What Benefits Does Archil Provide

  • Removes S3 boilerplate: No client libraries, auth config, or object key management
  • Optimized for analytics: Built-in caching and streaming support for large files
  • Drop-in file access: Compatible with standard Python and UNIX tools (pandas, dask, pyarrow, open(), ls, etc.)
  • Secure and scalable: Access is granted via IAM role delegation; no hardcoded AWS keys

Follow the steps in the Archil Quickstart guide to:

  • Create an Archil File System backed by your S3 bucket
  • Apply the IAM policy or generate a token to authorize access
    • Note: If you do not have an IAM policy setup, create one for the EC2 instance.
  • Mount the virtual file system at /mnt/archil on your EC2 instance
A look at the Archil Console and our very first mounted disk!

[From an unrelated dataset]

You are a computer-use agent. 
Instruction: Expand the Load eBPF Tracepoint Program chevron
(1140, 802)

Once mounted, you’ll be able to read and write directly to S3-resident files using standard file paths. This unlocks a seamless and secure S3 analytics layer.

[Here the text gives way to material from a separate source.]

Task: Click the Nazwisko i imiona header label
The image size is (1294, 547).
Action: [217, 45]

Step 5: Integrating Archil-Mounted Storage with Jupyter for Data Analysis

This setup eliminates the need for explicit S3 API calls, boto3 configuration, or temporary file management. Instead, you gain high-performance, direct file access to your S3 bucket through a familiar filesystem interface.

Create a ipynb file, and load in your data using standard file-system syntax.

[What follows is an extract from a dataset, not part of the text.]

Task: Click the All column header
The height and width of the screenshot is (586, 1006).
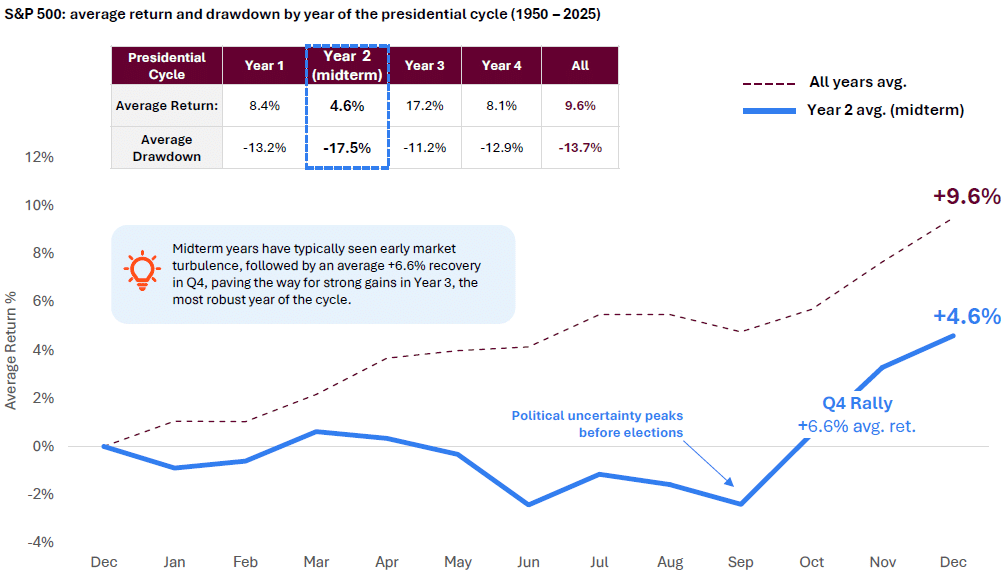Action: [580, 65]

Jupyter Notebook containing our ipynb file

Here is a sample Jupyter Notebook implementation that demonstrates how to access and analyze data stored in S3 through the Archil-mounted filesystem, showcasing the seamless integration between cloud storage and interactive data analysis:

%pip install --upgrade pip
%pip install "pandas>=2.2,<3"
%pip install pyarrow

import pandas as pd

# Direct access to S3 data via POSIX interface
df = pd.read_parquet("/mnt/archil/${FILE_NAME}.parquet")
df.head()

This setup allows you to work with S3 data as if it were local files, eliminating the need to write complex storage access code or manage API credentials. You can simply read and write files using standard paths.

User interface using Archil and Jupyter Notebook on EC2

By mounting S3 as a POSIX-compatible filesystem, users can perform standard I/O operations through popular analytical libraries such as Pandas, Dask, and PyArrow without implementing additional storage access layers.

The beauty of this approach lies in its simplicity—data scientists can focus on deriving insights rather than wrestling with storage APIs or authentication mechanisms.

The mounted filesystem supports concurrent access, optimized operations, and maintains consistency across distributed workloads, enhancing analytical capabilities without sacrificing performance.

Conclusion: Simple, Powerful, S3-Native Notebooks

You now have established a robust, cloud-based analytical environment that combines the best of all worlds: Jupyter running securely on EC2 for data exploration and visualization, data safely stored in S3 with industry-leading security and reliability, and Archil bridging computation and storage with high-speed, file-based access.

This architecture eliminates the traditional complexity of cloud storage integration, allowing you to focus on generating insights rather than managing infrastructure—creating a seamless experience that feels like local development while harnessing the full power of the cloud.